Work to be completed — Reproduce word for word the lines between those holding "[Von guten Dingen" and "Westerwälder Zeitung (139, 73)", inclusive, and nothing else from the data below.

Data for review —
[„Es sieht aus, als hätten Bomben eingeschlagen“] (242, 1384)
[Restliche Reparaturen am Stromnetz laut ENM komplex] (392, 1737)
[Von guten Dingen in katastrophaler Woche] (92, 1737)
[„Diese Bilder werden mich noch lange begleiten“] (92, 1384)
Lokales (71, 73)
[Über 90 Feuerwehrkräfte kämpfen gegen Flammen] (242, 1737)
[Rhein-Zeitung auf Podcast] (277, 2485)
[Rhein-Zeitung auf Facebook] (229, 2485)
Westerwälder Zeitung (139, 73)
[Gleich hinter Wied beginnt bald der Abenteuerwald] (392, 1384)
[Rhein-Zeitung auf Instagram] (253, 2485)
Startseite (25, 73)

---

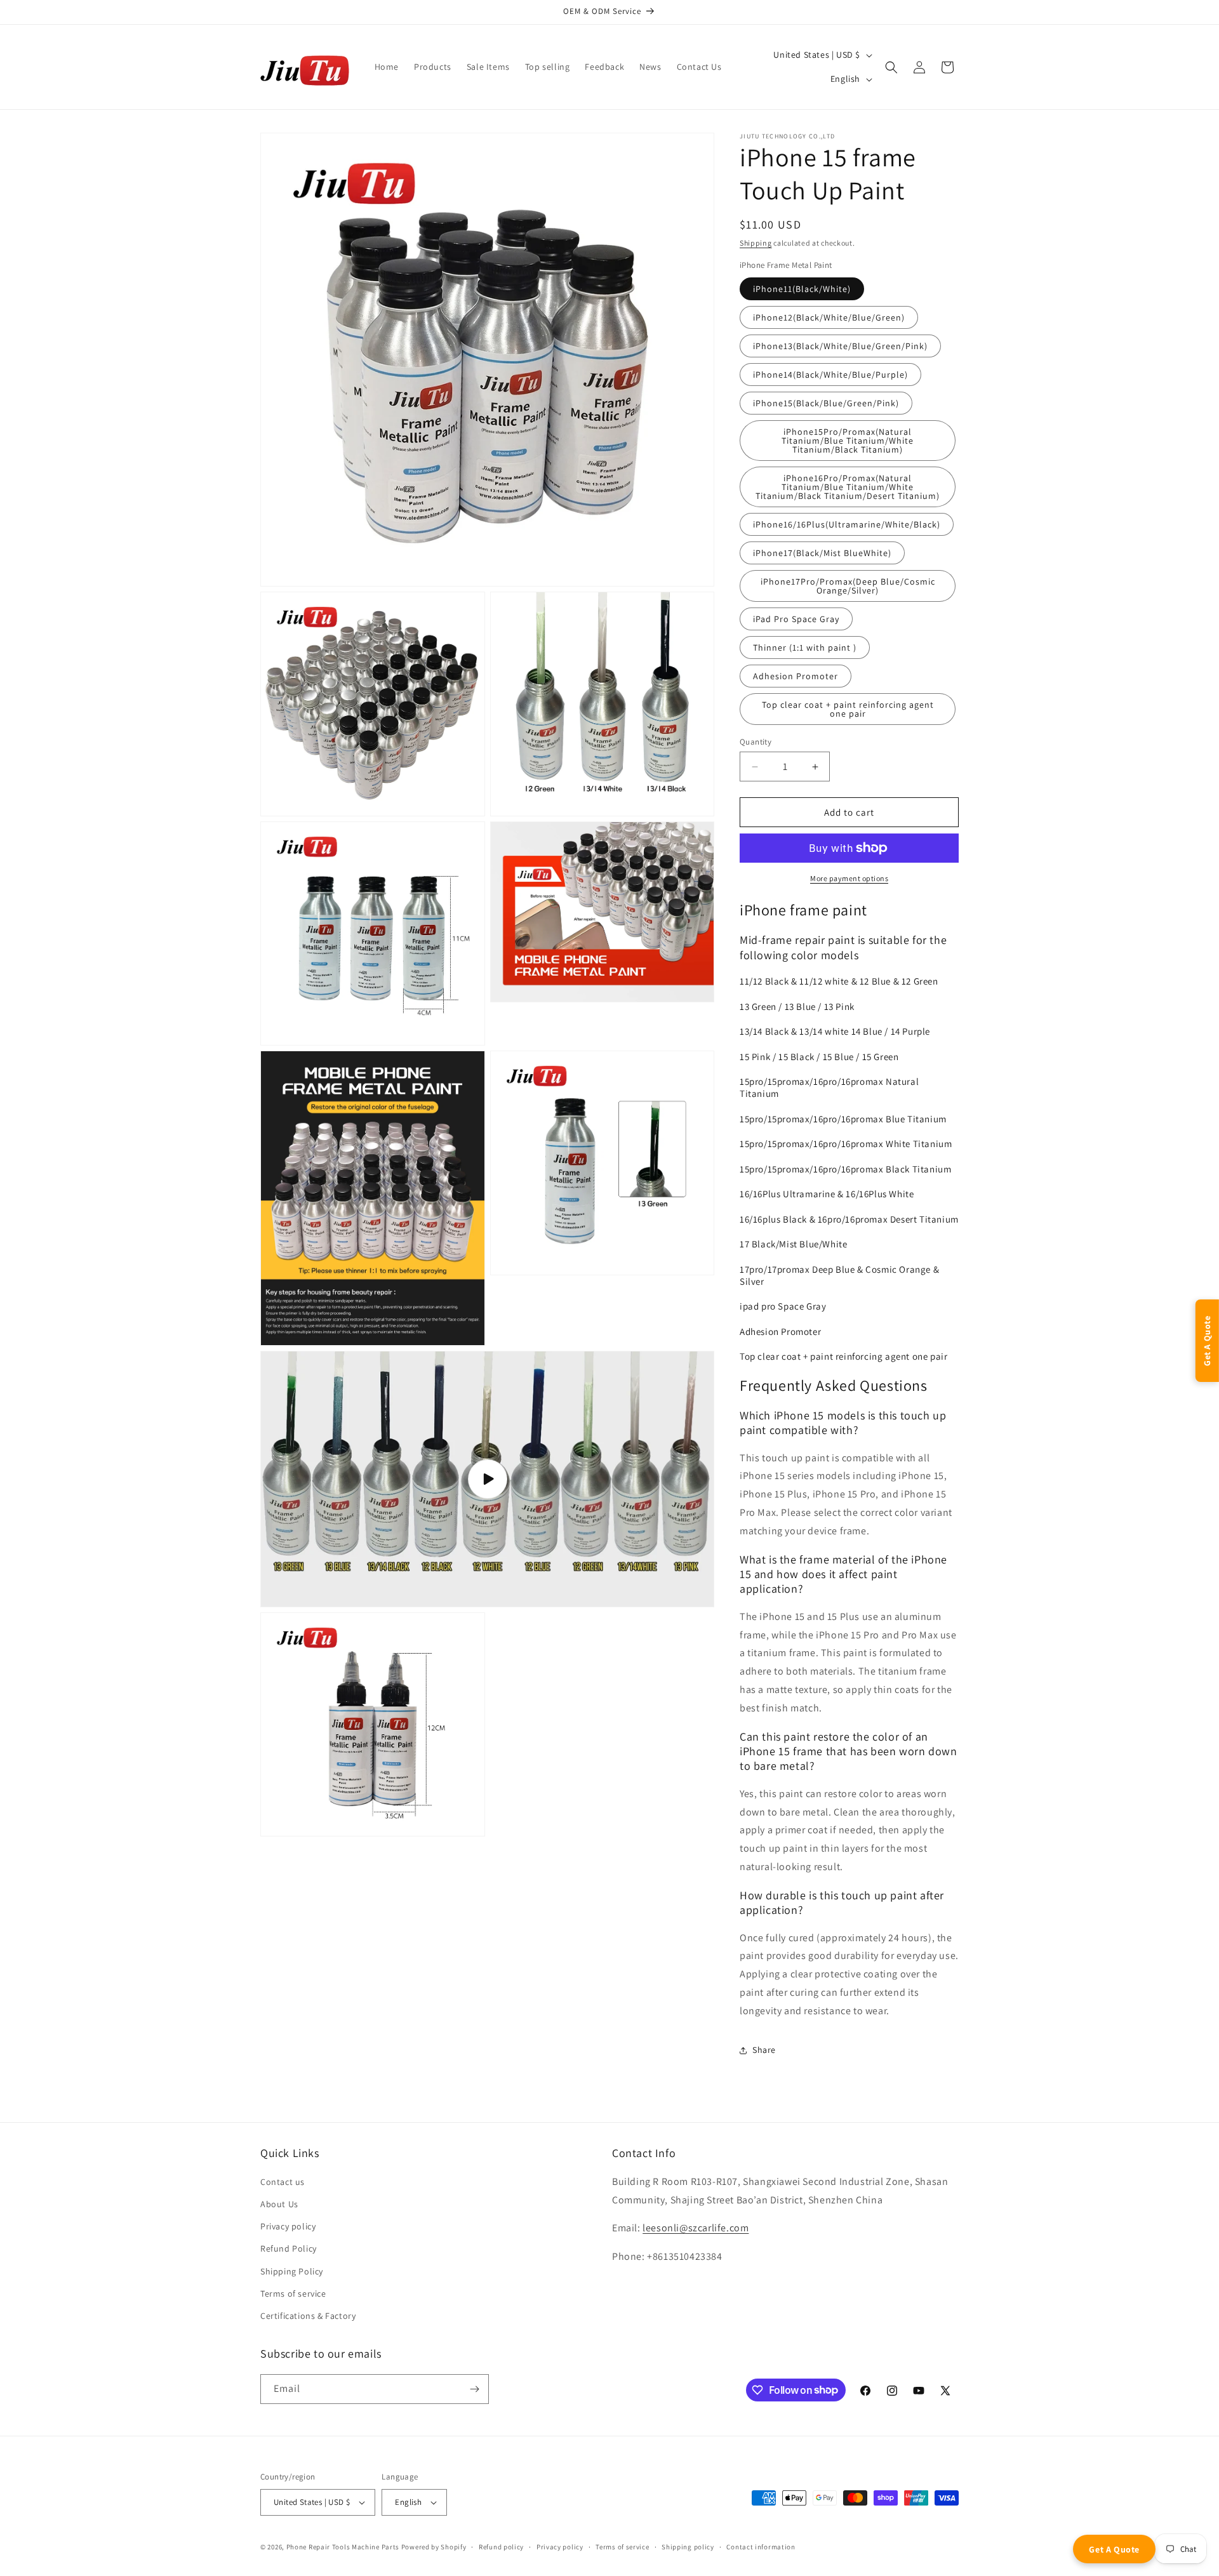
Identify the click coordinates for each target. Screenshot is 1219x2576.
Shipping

Response area —
[Von guten Dingen in katastrophaler Woche] (92, 1737)
[„Diese Bilder werden mich noch lange begleiten“] (92, 1384)
Lokales (71, 73)
[Über 90 Feuerwehrkräfte kämpfen gegen Flammen] (242, 1737)
[Rhein-Zeitung auf Podcast] (277, 2485)
[Rhein-Zeitung auf Facebook] (229, 2485)
Westerwälder Zeitung (139, 73)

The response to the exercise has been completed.